SpotOn NYC and #reachingoutsci – scientists and science communicators share their social media case studies
Thursday was #SoNYC’s 2nd birthday and we celebrated in style with a social media-themed event!
Building up to these conversations, we have been sharing case studies of scientists and communicators using social media for science outreach projects. The event was an extension of these conversations and you can recap by reading our Storify summary and by watching the video archive. You can also read all of the case studies here and stay tuned online using the #reachingoutsci hashtag as we intend to publish more this week.
nature.com blogs – a collection of blogs from editors and other staff at NPG
Nature Chemistry’s May 2013 issue is their 50th issue! To mark this milestone they have compiled 50 interesting tidbits of information about the journal – including a rather fetching tea cosy!

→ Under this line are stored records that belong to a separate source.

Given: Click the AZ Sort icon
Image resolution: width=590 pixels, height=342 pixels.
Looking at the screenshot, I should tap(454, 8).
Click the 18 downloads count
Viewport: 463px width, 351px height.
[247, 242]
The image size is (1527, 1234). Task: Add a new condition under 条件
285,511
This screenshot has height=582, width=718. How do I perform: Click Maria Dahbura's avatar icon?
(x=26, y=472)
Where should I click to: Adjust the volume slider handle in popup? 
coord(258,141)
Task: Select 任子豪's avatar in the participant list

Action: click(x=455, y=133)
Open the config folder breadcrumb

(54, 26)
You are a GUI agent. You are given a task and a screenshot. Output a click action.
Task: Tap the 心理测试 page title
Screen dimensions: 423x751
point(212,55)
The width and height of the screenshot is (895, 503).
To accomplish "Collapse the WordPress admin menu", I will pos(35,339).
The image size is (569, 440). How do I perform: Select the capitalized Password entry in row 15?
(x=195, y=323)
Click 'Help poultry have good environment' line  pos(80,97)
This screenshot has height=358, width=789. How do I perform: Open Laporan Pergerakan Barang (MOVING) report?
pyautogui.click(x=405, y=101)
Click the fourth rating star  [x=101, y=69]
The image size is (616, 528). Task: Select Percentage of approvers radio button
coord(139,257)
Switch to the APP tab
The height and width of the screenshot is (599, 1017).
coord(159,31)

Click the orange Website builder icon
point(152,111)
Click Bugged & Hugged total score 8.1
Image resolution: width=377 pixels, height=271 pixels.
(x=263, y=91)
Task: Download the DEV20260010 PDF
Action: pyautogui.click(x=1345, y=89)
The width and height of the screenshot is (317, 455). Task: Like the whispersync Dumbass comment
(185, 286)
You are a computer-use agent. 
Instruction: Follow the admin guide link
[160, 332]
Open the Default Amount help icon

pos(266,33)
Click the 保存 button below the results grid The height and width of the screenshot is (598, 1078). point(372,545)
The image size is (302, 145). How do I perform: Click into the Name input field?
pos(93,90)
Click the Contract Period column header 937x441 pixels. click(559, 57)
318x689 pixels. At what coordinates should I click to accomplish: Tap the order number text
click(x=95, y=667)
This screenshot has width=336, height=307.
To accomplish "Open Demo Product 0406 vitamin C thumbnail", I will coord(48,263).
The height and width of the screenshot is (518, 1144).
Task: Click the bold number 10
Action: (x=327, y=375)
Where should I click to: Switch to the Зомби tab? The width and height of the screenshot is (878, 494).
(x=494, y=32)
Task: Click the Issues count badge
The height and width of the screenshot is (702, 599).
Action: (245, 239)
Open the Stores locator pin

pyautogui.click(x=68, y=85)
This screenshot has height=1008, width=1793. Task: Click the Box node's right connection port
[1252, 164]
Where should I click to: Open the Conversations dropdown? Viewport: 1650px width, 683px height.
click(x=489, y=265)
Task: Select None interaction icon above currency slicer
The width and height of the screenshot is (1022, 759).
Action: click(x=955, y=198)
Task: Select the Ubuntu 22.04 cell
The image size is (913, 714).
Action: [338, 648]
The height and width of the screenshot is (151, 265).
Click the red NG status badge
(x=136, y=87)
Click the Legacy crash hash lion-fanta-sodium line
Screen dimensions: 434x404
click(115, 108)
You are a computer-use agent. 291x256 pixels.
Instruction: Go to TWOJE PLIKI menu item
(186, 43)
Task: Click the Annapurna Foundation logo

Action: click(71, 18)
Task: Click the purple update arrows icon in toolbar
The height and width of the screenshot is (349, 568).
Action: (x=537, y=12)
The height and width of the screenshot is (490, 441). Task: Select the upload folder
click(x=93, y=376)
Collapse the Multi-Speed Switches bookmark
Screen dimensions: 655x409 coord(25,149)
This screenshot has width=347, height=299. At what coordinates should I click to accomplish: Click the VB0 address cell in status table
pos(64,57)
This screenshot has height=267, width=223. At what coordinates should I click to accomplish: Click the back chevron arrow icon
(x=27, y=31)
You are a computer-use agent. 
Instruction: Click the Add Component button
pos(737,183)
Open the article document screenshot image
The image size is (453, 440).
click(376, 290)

6. We spell ‘sulfur’ with an ‘f’ and here’s an Editorial explaining why.
Elsewhere on nature.com blogs, you can find posts about IceCube neutrinos that come from outer space, a melanoma drug, the element cerium, as well as a weekly round-up of science news from the Middle East.
Check out the latest Nature Video, focused on the research paper: Linking the evolution of body shape and locomotor biomechanics in bird-line archosaurs
Scitable – Nature Education’s network of science blogs
The future of solar cells will rely heavily on biomimicry says environment blogger Whitney Campbell.
“To improve solar yields, for instance, one group of researchers has used a genetically-engineered virus to precisely arrange carbon nanotubes, which increased the amount of electricity the panel extracted. Another team has repurposed the treatment that gives CDs their silver coatings to print circuits onto paper, broadening the range of photovoltaic materials.”
SciLogs.com – an NPG network of science bloggers
Jaless Rehman says that journal editors should provide authors, whose papers they have rejected even before passing through peer-review, with detailed reasoning. The practice of rejecting papers straightaway is common at prestigious journals like Nature and Science.
Stephanie Swift has a typically short post this week about an important, though unnecessarily controversial topic: gun control in the US.
“[…] since 1996, scientific research into gun violence has been prohibited by law from receiving funding from the US Centers for Disease Control and Prevention if it advocates or promotes gun control.”